**** FRAGMENTO PARA REVISAR
Lo que me llama la atención es que las cosas están cambiando. Están volviendo los debates “serios”, las tertulias de gentes aparentemente civilizadas, sin los genes gallináceos u ovejiles tan solicitados antaño (aunque es probable que sean portadores recesivos de éstos).
Ahora lo que está de moda es ir bien vestido, permanecer inerte en el asiento y aparentar que escuchas atentamente a los demás. Y, sobretodo, hacer gala de esa frase tan pomposa y que tanta rabia da, esa frase a la que suelen recurrir señores de ropajes grisáceos y papada generosa: niego la mayor.
¿No da rabia? Yo cada vez que la oigo me agarro al pelo con tanta fuerza que cualquier día lo voy a crujir.
Niego la mayor. Niego la mayor. Es una frase con la que se dicen tantas cosas en un santiamén:
- Digas lo que digas, no es verdad (por supuesto).
- Que bien quedo cada vez que lo digo. Cómo se nota que he estudiado en un colegio del OPUS. Voy a recostarme sobre el respaldo y a levantar una ceja.
- ¿Qué será un silogismo? Me suena de algo, pero…

Por desgracia, las seis patas las necesito para asirme a la pestaña, de modo que no puedo taparme los oídos y dejar de oír. En estos casos, incluso hecho de menos los contagios ovejiles.

martes, 1 de junio de 2010

Protección de la progenie.

El otro día me estuve fijando en cómo las madres humanas llevan a sus crías al colegio, y me quedé con una sensación extraña. Definitivamente, hay algo que escapa a mi entendimiento en este asunto.
Por alguna razón que desconozco parece ser que se trata de una actividad que entraña cierto peligro, cosa que deduzco por el perpetuo rostro de preocupación de las madres y por el extraño modo en el que actúan. Para empezar, se hace necesario acudir al lugar con un vehículo de tracción a las cuatro ruedas, a ser posible de medidas estratosféricas. También parece un indispensable detener el vehículo justo frente a la puerta del colegio (quiero decir que no basta con estar detenido a un coche de distancia para dejar al niño, sino que hay que esperar a que la primera de la cola termine el desembarco para luego colocarse en la puerta e iniciar el propio). El proceso que sigue es el siguiente: la madre baja del tanque como imbuida por una extraña agitación que alguien podría confundir con la “prisa”. Se dirige a la puerta trasera para abrirle la puerta a la cría, quien no parece ni dispuesta ni capaz de abrir la puerta por sí sola, y comienza a desencadenarlo del asiento. Luego, la acompaña hasta el suelo (este punto tiene cierta lógica si tenemos en cuenta que, por sí sola, la cría necesitaría de una escalera para bajar de semejante vehículo). Una vez en el suelo, la madre escruta en las oscuras profundidades de la parte trasera del coche, por si el retoño se ha dejado algo de vital importancia, y comienza una especie de ritual inevitable que consiste en:
1- Ponerse de cuclillas para colocar convenientemente las asas de la cartera en los hombros del niño.
********
**** REGISTROS DE DATOS
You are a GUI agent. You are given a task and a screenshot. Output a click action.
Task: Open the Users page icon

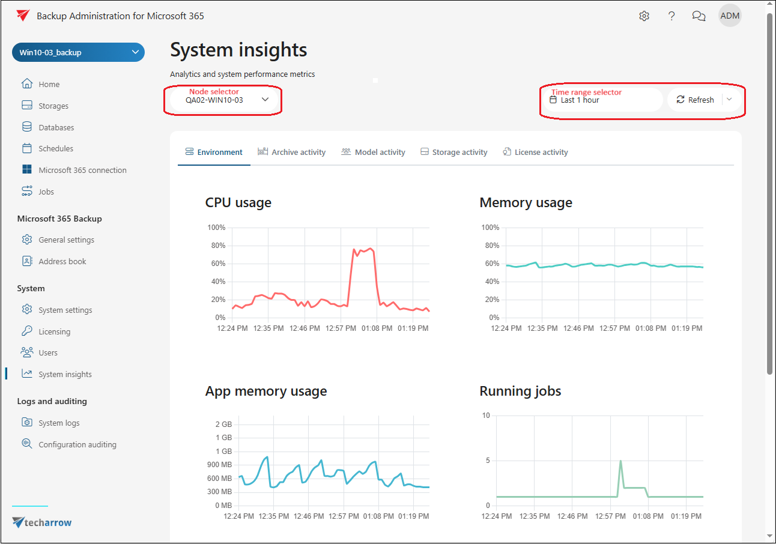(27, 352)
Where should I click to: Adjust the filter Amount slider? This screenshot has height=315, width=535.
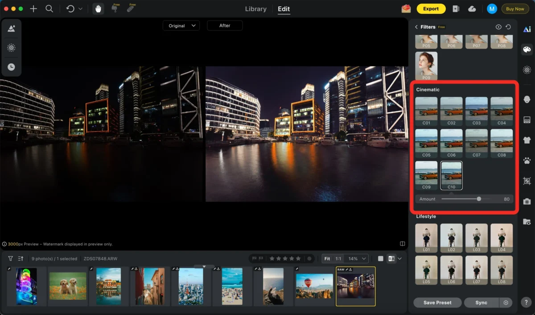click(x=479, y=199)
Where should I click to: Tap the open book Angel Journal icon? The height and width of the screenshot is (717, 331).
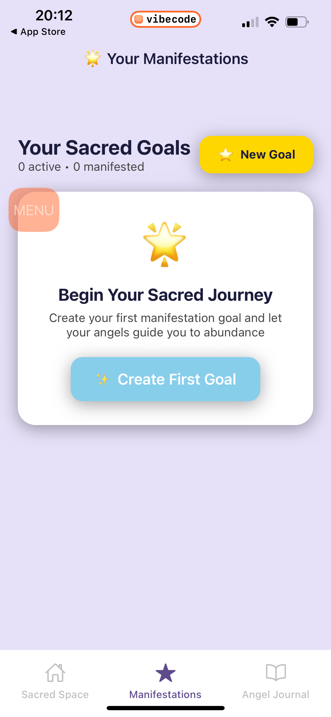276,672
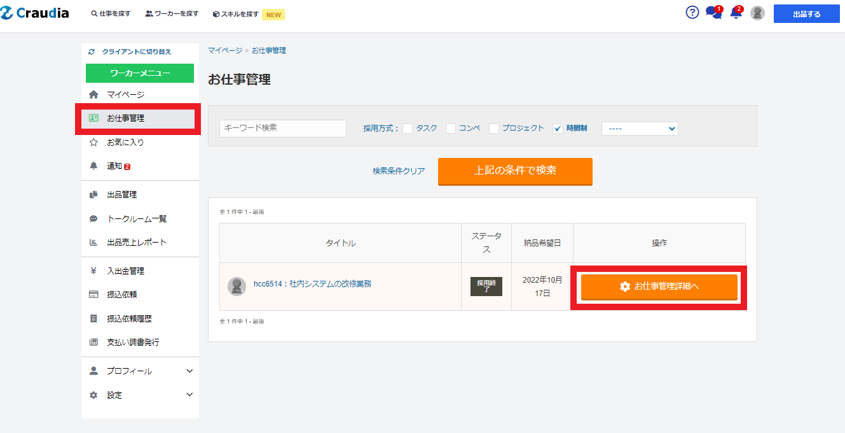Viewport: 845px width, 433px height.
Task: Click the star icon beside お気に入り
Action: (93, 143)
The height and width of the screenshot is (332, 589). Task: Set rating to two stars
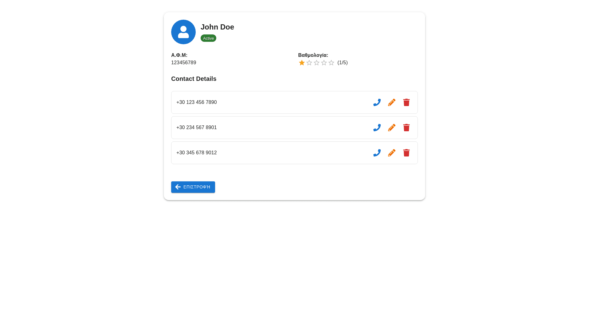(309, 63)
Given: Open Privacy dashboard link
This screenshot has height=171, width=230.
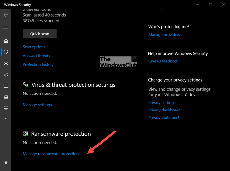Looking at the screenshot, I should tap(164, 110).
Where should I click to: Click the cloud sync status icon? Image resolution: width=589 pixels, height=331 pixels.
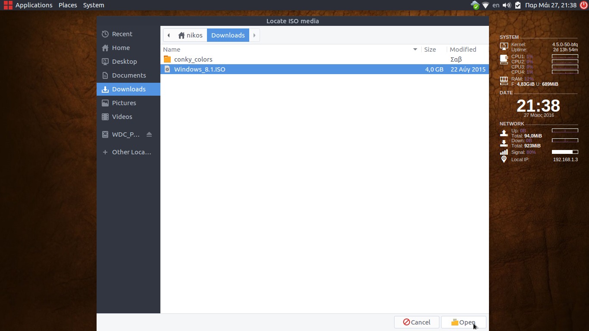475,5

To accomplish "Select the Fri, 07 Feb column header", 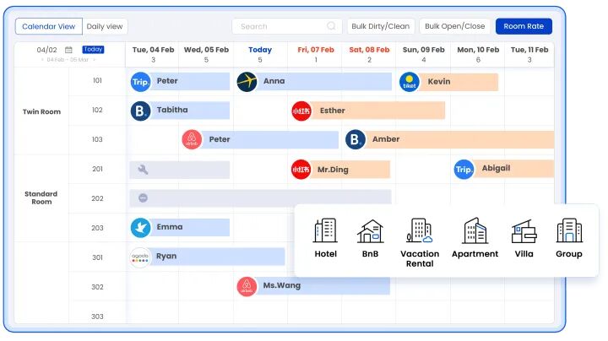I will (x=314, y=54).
********
* _EJERCICIOS PROPUESTOS_
• A. Responde estas preguntas sobre el fragmento para revisar:
(i) ¿Qué frase pomposa está de moda en los debates, según el fragmento?
(ii) ¿Qué fecha aparece justo antes del título «Protección de la progenie»?
(iii) ¿Qué vehículo hace falta para llevar a las crías al colegio, según el fragmento?
• B. Escribe la continuación del fragmento sobre las madres que llevan a sus crías al colegio, empezando justo después de su última frase.

* _RESPUESTAS_
• A.
(i) «Niego la mayor».
(ii) Martes, 1 de junio de 2010.
(iii) Un vehículo con tracción a las cuatro ruedas, a ser posible de medidas estratosféricas.

• B.
2- Mirar dentro de la cartera para asegurarse de que tendrá suficientes alimentos como para mantener su nivel de colesterol por las nubes.
3- Hablarle como si tuviera dos años menos y darle un mínimo de tres besos, que el niño suele recibir con resignación.
4- Cuando el niño empiece a irse, llamarle de nuevo para recordarle algo muy importante para ella, pero que para el niño no parece serlo en absoluto.
5- Permanecer inerte hasta que el niño desaparece de su campo visual, momento que suele coincidir con la entrada de éste en el edificio. Hasta ese instante, mantener un rictus facial como el de alguien que observara con impotencia el recorrido de un jarrón arrojado desde un tercero.
6- Tras un par de segundos de vacilación, dirigirse hacia la puerta del conductor, pero antes dirigir una fría mirada hacia la imponente cola que ha ocasionado su ritual (diario). En ese momento suele ocurrir que la progenitora aparente no ver nada, o bien que mantenga una actitud cuasi hostil, nacida de una especie de espíritu de competencia bastante difícil de definir.
Seguiré investigando dónde se ocultan éstos peligros que no logro adivinar. Aunque quizá tenga algo que ver con la lluvia, pues el mal tiempo acrecienta éste tipo de conductas y las exagera hasta lo ridículo. En cualquier casi, empiezo a plantearme que quizá no se vive tan mal colgado de una triste pestaña.